Depois disto, o estado de espírito das populações portuguesa e europeia não pode ser sereno e um episódio como o do apagão de segunda-feira tem potencial para ser o detonador de uma grave explosão de pânico. Quem governa, como Castro Almeida, tem de estar consciente disto. E se, por acaso, alguém contribui deliberadamente para aumentar este medo coletivo no fito de alcançar um qualquer objetivo político então estamos, verdadeiramente, a encarar um potencial crime contra a população.  

Outro aspeto que me fez impressão foi o desfile de técnicos especialistas em gestão de redes elétricas (não estou agora a falar de políticos ou comentadores) que se contradisseram na TV e na rádio em resposta a perguntas simples.  

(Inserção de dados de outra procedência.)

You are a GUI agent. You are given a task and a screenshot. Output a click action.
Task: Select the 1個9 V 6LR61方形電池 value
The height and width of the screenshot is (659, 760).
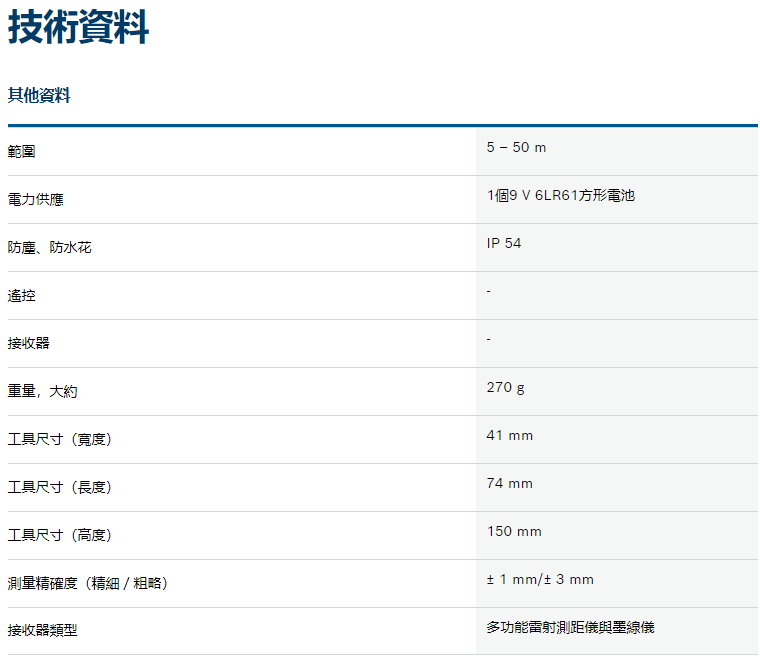(560, 196)
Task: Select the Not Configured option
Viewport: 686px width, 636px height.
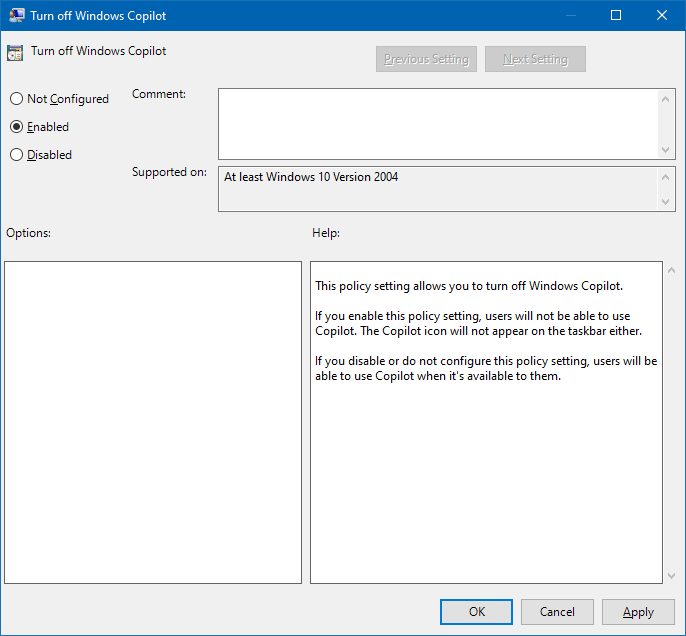Action: coord(16,99)
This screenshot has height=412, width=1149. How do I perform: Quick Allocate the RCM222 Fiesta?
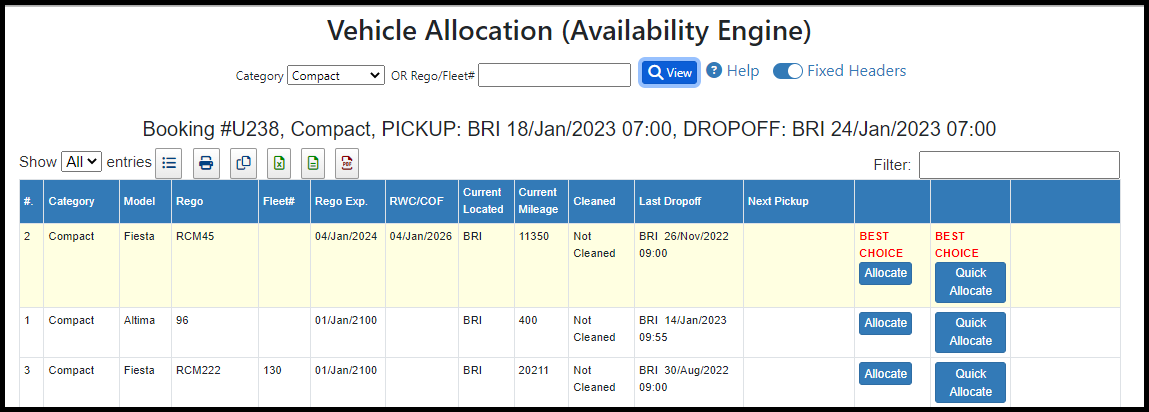pyautogui.click(x=970, y=382)
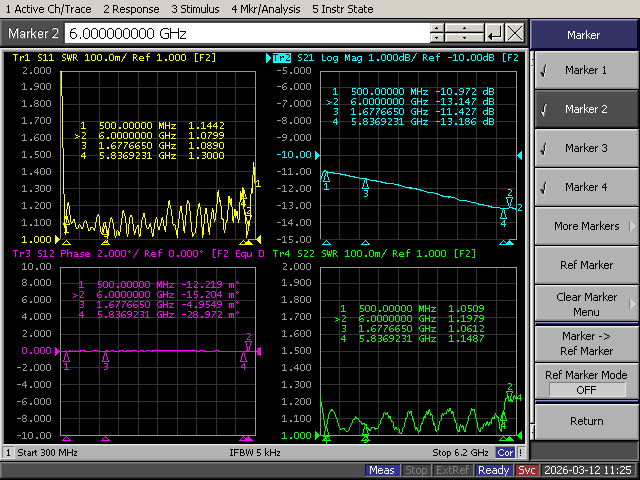640x480 pixels.
Task: Toggle the Marker 3 softkey
Action: pos(585,149)
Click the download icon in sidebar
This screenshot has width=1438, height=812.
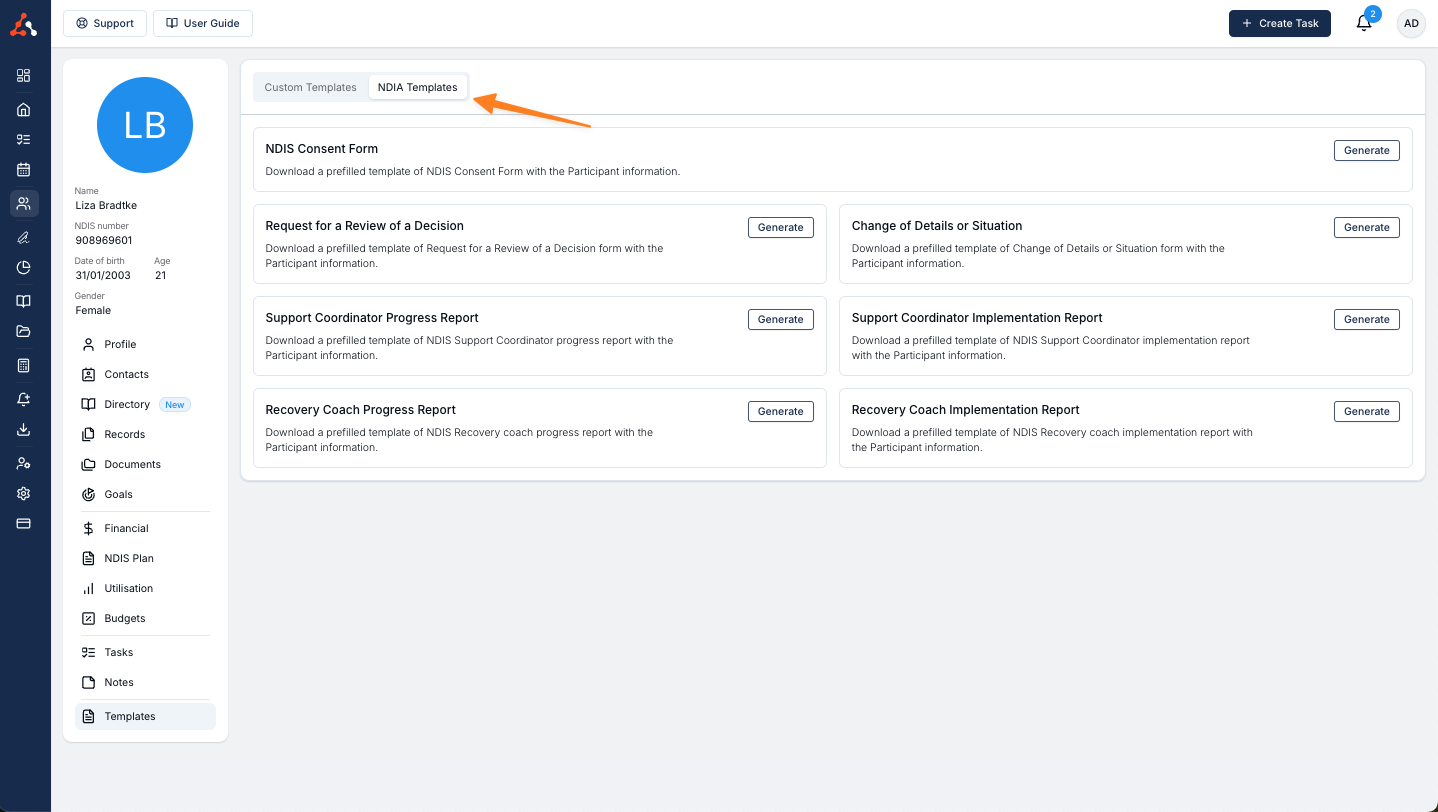click(24, 430)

As energias alternativas estão por detrás do problema que ocorreu? Para uns “claro que sim”, para outros “obviamente que não”.   

Portugal pode ser, se necessitar, energeticamente, autónomo? Para uns “pode, sem dúvida”, para outros a simples elaboração da questão “é um disparate”.   

A reativação de centrais térmicas ou de gás aumentaria a segurança do sistema? Para uns “nem por isso” para outros “é decisiva”.   

Este tipo de incidentes pode ser prevenido? Para uns “sim, é preciso investir”, para outros “não, temos de nos habituar a viver com eles”.  

E já nem falo quando se pergunta pela relação entre os problemas técnicos e as opções políticas que levaram à privatização do sistema de distribuição de energia em Portugal, pois aí a confusão é total.  

O apagão de eletricidade de segunda-feira durou 10 horas, o que foi muito, mas exemplificou como dura há muito mais tempo um outro apagão: o do debate público minimamente lúcido e potencialmente esclarecedor.